In this study, neuropathologic features differentiated people with clinical AD from those with normal cognition less accurately among the oldest old relative to the young old in ROC analyses, though non-AD pathology significantly improved the differentiation accuracy across all age groups. Why the precision by which neuropathologic features differentiated those with from those without a clinical diagnosis of AD among the oldest old was worse than among the young old is unclear. It is possible that the clinical diagnosis is less accurate in this group because neuropsychological assessments often do not have norms that are specific to the oldest old. Alternatively it may be due to survival bias, where people who survive to very old ages are also more likely to employ successful neurocompensation techniques, whether genetically predetermined or behaviorally mediated, to maintain cognition despite significant pathologic changes. It is also possible that there are additional neuropathologic features that are important to consider among the oldest old that are not accounted for here. For example, cerebral atrophy and synaptic protein loss, not recorded in the NACC database, are understood to be associated with cognition in the oldest old and the young-old.13,29
In particular, the frequency of cerebral atrophy increases with age.28
Importantly, though worse among the oldest old, the neuropathologic features differentiated those with from those without a clinical diagnosis of AD very well in all age groups. Even among the oldest old, neuropathologic features could determine the likelihood of a clinical cognitive diagnosis to 81% accuracy. That is, in any pairing, there was 81% chance that an individual with a clinical diagnosis of AD had greater neuropathologic load than someone with normal cognition.
Our study has several strengths. We had a large sample with standardized neuropathologic reports. In addition, all participants had clinical cognitive diagnosis determined at an ADC. However, our study also has some limitations. Although all ADCs reported common neuropathologic measures, the methods to determine each measure may have differed between sites and by year. In addition, the rating of vascular pathology was imprecise, a common problem faced in neuropathologic examinations,30
and was marked only as present or absent. We also did not have a measure of cerebral atrophy. In addition, although we had clinical cognitive diagnosis, we did not have a continuous measure of cognition close to death for the entire sample. Finally, those included in the NACC database are unlikely to represent the general AD population31
; the database includes fewer people with severe AD than would be found in the general AD population. In addition, participants are primary white and highly educated.

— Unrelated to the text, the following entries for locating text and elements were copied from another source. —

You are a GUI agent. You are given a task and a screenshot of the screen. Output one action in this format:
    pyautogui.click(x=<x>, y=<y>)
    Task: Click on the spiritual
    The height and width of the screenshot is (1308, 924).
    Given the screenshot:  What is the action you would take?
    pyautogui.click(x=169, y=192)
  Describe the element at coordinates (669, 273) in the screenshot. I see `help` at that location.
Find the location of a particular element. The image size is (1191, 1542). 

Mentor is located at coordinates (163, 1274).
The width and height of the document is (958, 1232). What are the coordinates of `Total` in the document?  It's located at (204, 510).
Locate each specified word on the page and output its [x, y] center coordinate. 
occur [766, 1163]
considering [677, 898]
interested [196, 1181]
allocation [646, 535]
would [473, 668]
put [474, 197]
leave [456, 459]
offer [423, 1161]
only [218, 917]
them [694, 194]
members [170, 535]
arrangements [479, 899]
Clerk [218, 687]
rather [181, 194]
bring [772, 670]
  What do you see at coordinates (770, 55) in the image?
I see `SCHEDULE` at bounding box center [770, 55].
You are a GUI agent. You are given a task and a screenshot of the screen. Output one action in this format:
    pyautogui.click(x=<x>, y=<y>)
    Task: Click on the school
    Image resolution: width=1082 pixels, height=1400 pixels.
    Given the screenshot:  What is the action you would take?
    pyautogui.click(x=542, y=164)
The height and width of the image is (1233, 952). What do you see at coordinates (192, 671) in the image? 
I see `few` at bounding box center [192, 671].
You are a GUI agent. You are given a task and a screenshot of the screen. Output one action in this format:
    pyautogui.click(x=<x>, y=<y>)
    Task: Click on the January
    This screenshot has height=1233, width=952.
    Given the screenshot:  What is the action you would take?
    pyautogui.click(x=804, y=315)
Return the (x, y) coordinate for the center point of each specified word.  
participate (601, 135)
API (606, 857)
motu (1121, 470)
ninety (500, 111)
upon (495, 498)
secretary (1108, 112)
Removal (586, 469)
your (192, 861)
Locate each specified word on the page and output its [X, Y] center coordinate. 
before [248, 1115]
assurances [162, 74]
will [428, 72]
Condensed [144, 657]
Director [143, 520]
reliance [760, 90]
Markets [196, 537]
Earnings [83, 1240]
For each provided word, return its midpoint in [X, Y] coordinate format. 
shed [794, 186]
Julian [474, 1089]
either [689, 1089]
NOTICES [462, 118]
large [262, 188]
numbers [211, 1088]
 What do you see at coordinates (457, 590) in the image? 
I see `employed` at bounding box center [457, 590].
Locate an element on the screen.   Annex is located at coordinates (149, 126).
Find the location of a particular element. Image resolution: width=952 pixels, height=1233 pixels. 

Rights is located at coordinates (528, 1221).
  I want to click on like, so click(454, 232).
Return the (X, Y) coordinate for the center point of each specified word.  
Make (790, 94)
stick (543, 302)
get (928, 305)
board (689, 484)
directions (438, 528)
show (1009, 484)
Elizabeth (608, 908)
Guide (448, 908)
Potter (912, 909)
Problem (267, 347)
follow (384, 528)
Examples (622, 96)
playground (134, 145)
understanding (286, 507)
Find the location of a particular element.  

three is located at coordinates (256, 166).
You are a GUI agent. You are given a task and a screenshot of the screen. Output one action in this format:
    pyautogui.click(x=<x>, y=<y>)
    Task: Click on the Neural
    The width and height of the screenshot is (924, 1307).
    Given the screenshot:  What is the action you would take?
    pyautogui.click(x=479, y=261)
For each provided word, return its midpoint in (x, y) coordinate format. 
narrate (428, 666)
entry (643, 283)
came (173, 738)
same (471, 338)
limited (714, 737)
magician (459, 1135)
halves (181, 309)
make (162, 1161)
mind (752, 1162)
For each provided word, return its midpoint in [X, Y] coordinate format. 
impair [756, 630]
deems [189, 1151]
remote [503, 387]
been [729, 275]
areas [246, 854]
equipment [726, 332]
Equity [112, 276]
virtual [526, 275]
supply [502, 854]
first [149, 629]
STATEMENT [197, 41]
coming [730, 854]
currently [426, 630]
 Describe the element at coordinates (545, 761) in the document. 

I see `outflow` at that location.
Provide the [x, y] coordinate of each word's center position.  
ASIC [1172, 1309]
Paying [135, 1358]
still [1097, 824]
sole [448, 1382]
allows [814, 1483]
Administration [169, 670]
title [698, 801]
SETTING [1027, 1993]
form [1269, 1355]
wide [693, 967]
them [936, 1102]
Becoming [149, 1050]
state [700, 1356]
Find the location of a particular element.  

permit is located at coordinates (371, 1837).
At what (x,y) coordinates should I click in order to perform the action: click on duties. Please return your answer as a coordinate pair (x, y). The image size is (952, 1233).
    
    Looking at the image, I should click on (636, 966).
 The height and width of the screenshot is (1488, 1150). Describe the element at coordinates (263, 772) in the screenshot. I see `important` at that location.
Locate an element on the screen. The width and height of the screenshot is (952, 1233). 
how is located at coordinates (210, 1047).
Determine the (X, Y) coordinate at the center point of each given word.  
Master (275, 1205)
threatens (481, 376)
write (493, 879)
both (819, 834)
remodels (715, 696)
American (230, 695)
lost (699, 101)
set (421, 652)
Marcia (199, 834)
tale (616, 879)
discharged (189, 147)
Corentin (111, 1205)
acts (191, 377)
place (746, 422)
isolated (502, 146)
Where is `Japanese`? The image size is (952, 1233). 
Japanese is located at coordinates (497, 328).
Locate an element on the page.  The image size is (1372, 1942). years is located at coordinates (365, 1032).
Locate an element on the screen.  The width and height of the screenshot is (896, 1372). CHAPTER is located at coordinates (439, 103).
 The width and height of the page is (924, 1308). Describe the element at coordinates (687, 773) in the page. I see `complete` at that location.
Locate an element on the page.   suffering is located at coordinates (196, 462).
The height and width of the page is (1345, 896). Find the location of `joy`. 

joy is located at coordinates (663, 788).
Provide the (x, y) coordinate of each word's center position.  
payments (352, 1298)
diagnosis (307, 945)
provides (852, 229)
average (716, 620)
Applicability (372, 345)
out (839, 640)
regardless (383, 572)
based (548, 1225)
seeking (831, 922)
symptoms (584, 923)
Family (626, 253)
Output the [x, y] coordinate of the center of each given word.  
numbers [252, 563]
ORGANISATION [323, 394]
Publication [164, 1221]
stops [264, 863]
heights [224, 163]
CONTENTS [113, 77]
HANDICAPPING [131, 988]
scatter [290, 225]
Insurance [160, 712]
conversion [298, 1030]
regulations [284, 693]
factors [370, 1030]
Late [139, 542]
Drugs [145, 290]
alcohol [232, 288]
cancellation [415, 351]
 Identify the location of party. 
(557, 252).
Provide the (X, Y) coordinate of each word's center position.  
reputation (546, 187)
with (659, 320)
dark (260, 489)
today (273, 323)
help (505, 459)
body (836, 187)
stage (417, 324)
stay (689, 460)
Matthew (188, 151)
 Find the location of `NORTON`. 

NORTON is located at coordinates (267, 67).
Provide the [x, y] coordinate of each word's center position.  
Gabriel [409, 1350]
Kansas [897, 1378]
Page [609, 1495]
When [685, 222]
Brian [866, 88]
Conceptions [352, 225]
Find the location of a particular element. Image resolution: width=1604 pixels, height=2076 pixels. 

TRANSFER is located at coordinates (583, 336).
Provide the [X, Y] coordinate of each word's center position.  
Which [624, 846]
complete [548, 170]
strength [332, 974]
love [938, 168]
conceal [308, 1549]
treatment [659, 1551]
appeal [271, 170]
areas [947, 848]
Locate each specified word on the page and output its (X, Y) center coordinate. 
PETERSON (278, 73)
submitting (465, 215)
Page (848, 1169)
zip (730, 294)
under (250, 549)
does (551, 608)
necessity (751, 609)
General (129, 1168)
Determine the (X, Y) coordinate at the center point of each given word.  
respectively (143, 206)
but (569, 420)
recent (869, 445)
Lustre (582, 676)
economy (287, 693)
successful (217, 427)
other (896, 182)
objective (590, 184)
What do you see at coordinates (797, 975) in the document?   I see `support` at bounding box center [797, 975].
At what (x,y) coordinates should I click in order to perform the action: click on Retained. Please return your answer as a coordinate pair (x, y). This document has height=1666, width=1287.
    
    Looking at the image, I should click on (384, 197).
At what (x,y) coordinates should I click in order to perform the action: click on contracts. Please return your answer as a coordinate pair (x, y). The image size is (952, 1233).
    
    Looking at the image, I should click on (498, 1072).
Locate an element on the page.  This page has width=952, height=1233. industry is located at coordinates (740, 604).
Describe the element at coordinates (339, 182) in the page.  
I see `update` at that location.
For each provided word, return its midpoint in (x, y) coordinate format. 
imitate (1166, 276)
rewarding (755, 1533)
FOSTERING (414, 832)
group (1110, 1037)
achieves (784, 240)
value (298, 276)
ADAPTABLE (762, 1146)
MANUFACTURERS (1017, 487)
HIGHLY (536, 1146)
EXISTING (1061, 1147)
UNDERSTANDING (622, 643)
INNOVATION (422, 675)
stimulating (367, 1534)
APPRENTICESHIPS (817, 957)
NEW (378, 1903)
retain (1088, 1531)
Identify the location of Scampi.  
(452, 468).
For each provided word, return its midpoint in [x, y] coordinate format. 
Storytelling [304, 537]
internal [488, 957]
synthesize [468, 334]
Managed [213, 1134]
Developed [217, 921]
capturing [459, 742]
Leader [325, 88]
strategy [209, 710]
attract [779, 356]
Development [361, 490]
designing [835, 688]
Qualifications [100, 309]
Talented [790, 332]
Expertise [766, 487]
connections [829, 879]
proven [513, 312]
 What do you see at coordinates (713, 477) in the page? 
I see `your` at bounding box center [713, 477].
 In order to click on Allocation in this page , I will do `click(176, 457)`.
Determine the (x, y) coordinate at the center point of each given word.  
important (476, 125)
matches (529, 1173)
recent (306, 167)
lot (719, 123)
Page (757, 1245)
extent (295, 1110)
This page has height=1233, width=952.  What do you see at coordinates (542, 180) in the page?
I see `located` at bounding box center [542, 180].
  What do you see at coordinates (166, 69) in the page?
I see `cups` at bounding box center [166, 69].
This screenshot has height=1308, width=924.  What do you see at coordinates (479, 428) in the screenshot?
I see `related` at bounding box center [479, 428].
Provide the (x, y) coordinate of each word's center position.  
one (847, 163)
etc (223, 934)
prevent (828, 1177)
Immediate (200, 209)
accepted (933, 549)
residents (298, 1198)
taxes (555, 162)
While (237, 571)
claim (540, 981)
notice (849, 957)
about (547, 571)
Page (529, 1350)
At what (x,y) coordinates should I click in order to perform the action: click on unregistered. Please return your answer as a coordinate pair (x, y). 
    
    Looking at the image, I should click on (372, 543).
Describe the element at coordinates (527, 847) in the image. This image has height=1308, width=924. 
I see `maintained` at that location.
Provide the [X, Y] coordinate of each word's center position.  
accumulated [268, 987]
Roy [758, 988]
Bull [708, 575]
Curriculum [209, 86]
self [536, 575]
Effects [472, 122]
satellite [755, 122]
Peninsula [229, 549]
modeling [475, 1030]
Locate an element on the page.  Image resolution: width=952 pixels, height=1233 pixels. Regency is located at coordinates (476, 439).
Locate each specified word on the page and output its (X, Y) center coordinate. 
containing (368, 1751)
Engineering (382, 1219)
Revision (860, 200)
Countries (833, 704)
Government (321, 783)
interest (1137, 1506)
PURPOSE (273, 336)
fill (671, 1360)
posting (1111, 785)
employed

The oldest old accounted for approximately 40% of dementia cases by the mid-1990s. Since the oldest old are the fastest growing segment of the population, this proportion is expected to rise in the coming decades. The relationship between clinical diagnosis of AD and neurofibrillary tangles is attenuated among the oldest old and neuropathologic features do not differentiate people with from people without a clinical AD diagnosis as well in this age group compared to the young old. The explanation is not clear but it is possible that additional neuropathologic features need to be taken into account or that these oldest old survivors are better able to cope with neuropathology to maintain cognition despite pathologic changes in the brain. Future studies should further investigate the impact of additional coexisting pathology on cognition in the oldest old.